Extracted records:
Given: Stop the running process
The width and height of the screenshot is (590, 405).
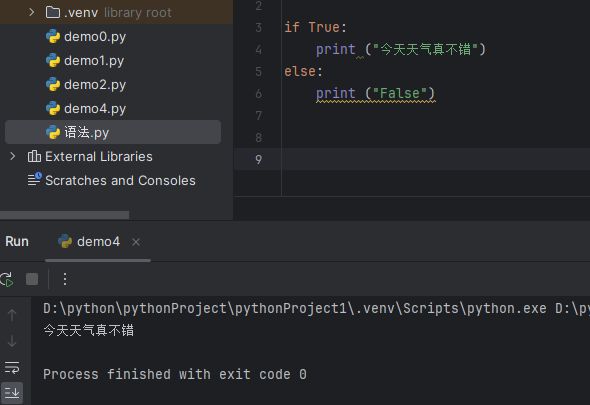Looking at the screenshot, I should coord(32,279).
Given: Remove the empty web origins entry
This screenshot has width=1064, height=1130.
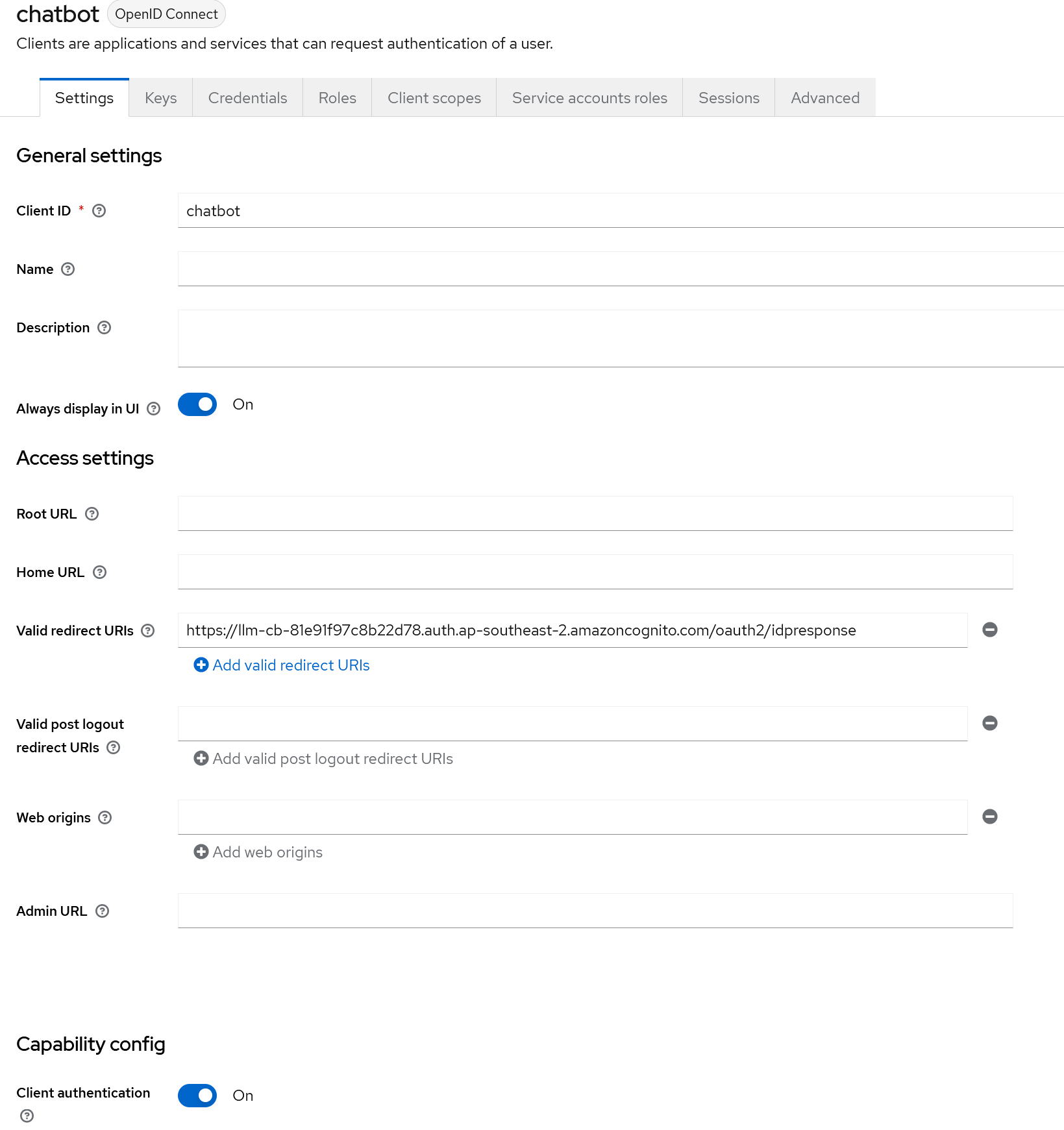Looking at the screenshot, I should [x=989, y=817].
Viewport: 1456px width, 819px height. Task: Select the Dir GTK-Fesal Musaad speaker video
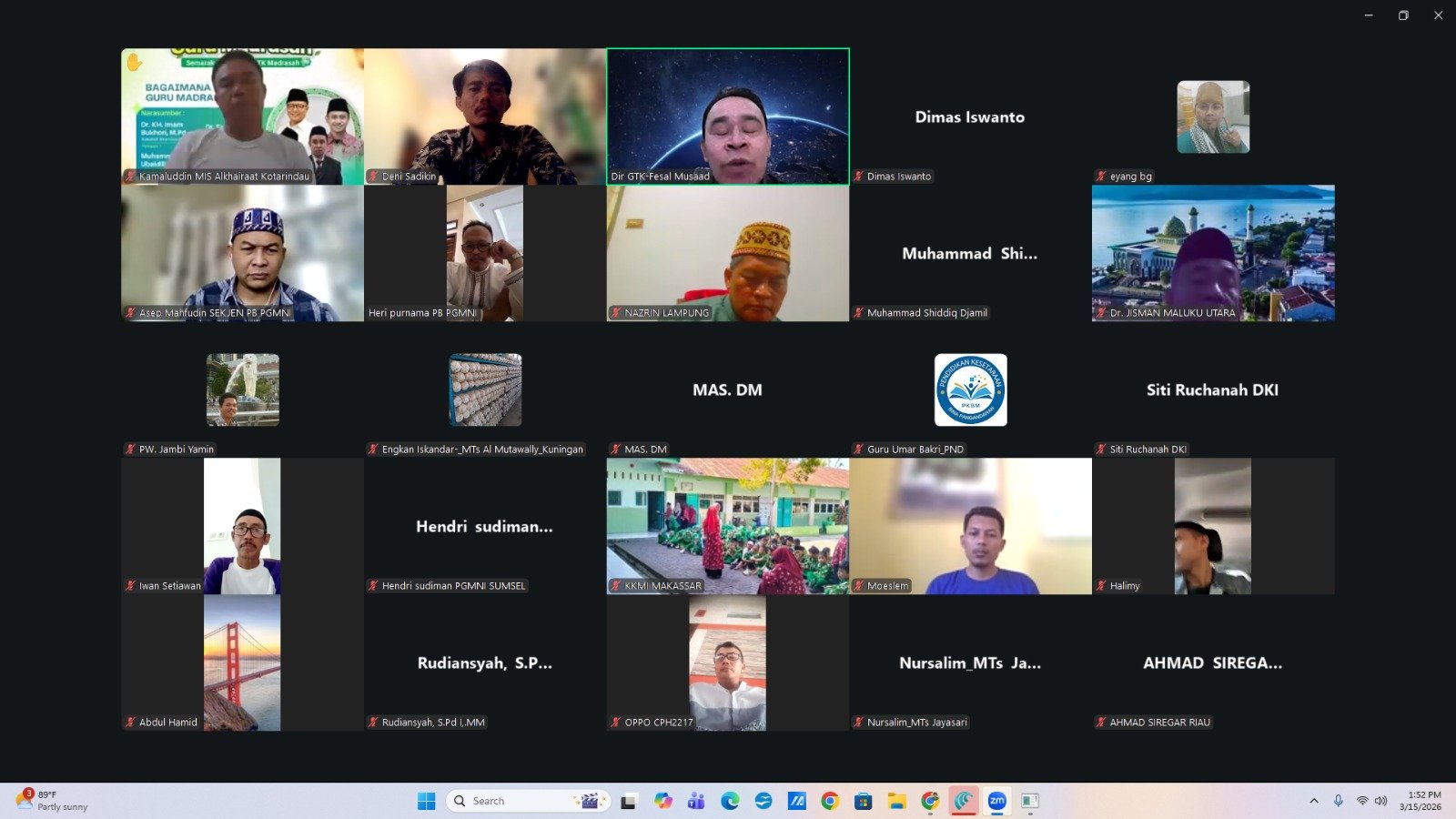[x=728, y=116]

Task instructions: Copy the rows above word for word, leaving the pictures out.

The response:
Given: Stop the running process
The width and height of the screenshot is (590, 405).
Looking at the screenshot, I should coord(32,279).
Given: Remove the empty web origins entry
This screenshot has width=1064, height=1130.
Looking at the screenshot, I should [x=989, y=817].
Viewport: 1456px width, 819px height. Task: Select the Dir GTK-Fesal Musaad speaker video
[x=728, y=116]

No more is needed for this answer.